Saturday, April 3, 2010

How I Learned to Let My Workers Lead

link -> How I Learned to Let My Workers Lead
It took me additional years to learn the art of coaching, by which, in a nutshell, I mean communicating a vision and then getting people to see their own behavior, harness their own frustrations, and own their own problems.
I like this quote too. 6 months ago I would thought coaching meant something very different then what this quote defines. I still don't how to do what he is saying, but I guess knowing what I want to learn how to do is a good start. Yay for progress!

How I Learned to Let My Workers Lead - Mark Needham - CodeBetter.Com - Stuff you need to Code Better!

link -> How I Learned to Let My Workers Lead - Mark Needham - CodeBetter.Com - Stuff you need to Code Better!
Every system is perfectly designed to get the results it gets.
I like this quote. Reminds me of Norm Kerth's prime directive. Don't blame people. Fix the process.

Thursday, April 1, 2010

James Shore: Stumbling Through Mediocrity

link -> James Shore: Stumbling Through Mediocrity

I wasn't really being asked "Does Agile scale?" (By now, though, we know the answer: yes.) What I was really being asked was, "Does Agile work in large, dysfunctional organizations? Can I keep doing all of the ineffective things I'm required to do and still say I'm Agile? I can't have a co-located team--it's out of my control. I can't have active, involved product managers--they're too busy. I can't create cross-functional teams--it would disrupt our reporting hierarchy. How does Agile scale to my situation?"

It doesn't... at least, not well. Welcome to Mediocrity.

Long way of saying you can't get something for nothing.

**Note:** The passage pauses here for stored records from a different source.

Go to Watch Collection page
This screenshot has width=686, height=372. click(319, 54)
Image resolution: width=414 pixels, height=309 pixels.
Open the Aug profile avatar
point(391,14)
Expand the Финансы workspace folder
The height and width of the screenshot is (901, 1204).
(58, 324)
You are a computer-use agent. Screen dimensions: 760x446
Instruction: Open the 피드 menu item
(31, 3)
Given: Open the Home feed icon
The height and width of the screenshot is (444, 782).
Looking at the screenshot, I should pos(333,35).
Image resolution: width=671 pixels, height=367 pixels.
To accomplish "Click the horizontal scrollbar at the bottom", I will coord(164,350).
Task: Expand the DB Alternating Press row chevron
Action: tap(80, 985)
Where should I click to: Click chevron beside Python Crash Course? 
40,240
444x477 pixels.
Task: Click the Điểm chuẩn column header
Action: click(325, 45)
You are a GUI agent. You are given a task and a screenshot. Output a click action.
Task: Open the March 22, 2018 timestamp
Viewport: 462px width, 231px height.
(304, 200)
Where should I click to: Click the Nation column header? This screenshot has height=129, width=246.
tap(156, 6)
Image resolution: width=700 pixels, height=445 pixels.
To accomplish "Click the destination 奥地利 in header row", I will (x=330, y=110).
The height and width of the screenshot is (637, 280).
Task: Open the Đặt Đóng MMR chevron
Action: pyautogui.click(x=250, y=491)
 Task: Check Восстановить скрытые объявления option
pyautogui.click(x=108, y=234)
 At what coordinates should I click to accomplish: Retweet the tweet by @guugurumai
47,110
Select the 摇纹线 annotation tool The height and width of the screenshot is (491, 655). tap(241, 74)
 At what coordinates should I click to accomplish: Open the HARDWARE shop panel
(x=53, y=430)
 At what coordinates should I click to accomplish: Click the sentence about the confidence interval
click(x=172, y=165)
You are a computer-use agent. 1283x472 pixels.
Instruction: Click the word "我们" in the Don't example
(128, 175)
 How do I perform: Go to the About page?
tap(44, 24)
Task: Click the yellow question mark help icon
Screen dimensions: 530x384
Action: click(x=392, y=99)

Important function of developers testing

Read this quote today from Scaling Software Agility by Leffingwell

There is another subtle benefit at work in the philosophy of agility. When developers are forced to think through how the code will be tested, or better, when developers realize that they themselves will have primary responsibility to assure that it passes the test, a new psychology emerges: developers write the code differently than they otherwise would have. In other words, the developers build systems that are inherently testable by building in the interfaces and methods they need to see inside their components to assure they work as prescribed. This is one of the key benefits of agile methods, and these inherently testable systems exhibit higher overall quality.


Lately I have been feeling like every time we write tests before we write the code we end up writing higher quality code. I have no real way to prove that through logic though. It just seems like having to write the test forces you to decouple your code and simplify your interfaces. This process of decoupling and simplifying gets your mind working and you end up writing better code.

Maybe we should start calling it DTT (Design Through Tests) instead of TDD. People might be more willing to give it a shot if they thought they were focusing on design instead of focusing on tests.

Strengthening your domain: Avoiding setters

link -> Strengthening your domain: Avoiding setters

As we start to move our domain model from an anemic existence towards one with richer behavior, we start to see the aggregate root boundary become very well defined.  Instead of throwing a bunch of data at an entity, we start interacting with it, issuing commands through closed, well-defined operations.  The surface of our domain model becomes shaped by the actual operations available in our application, instead of exposing a dumb data object that lets anyone do anything, and consistency and validity are a pipe dream.